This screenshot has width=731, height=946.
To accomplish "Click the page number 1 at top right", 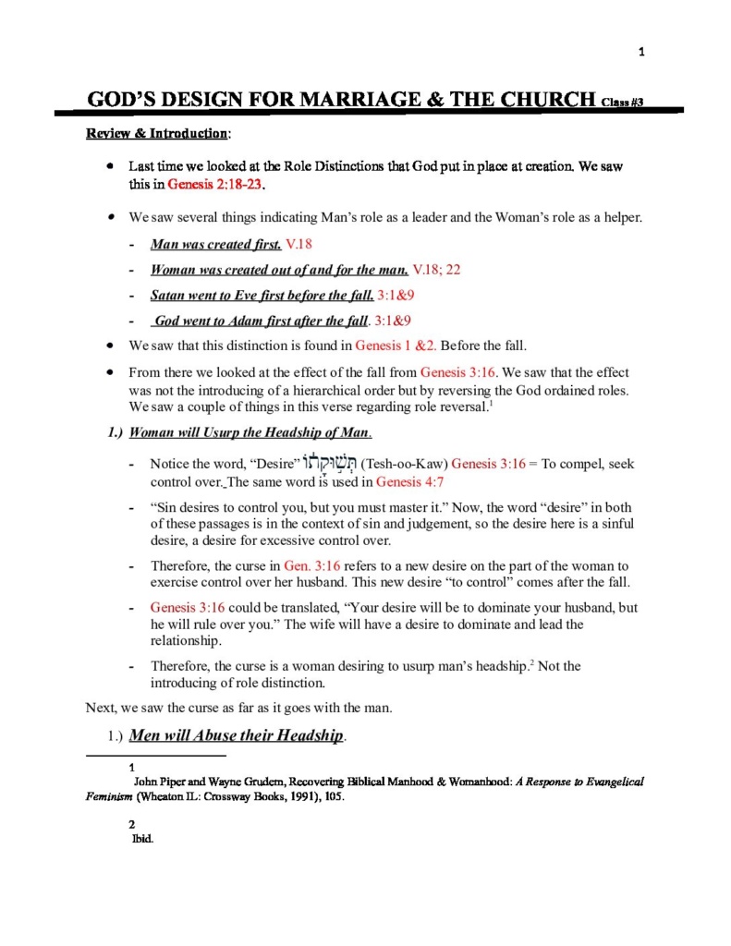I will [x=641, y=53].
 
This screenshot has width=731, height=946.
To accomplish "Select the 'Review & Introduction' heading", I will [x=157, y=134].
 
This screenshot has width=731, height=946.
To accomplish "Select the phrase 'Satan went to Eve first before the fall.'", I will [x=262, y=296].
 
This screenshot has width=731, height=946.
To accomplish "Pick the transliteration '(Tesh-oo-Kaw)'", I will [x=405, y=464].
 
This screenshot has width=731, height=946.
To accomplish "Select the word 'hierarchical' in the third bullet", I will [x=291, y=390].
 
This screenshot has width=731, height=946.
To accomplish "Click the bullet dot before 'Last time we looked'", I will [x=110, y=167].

---

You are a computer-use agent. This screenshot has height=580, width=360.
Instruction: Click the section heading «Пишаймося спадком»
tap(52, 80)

- _WHAT IS ASKED_: List every line of the data above that contains the word "heading".

- _RESPONSE_:
To accomplish "Select the 'Review & Introduction' heading", I will [x=157, y=134].
Instruction: Click the section heading «Пишаймося спадком»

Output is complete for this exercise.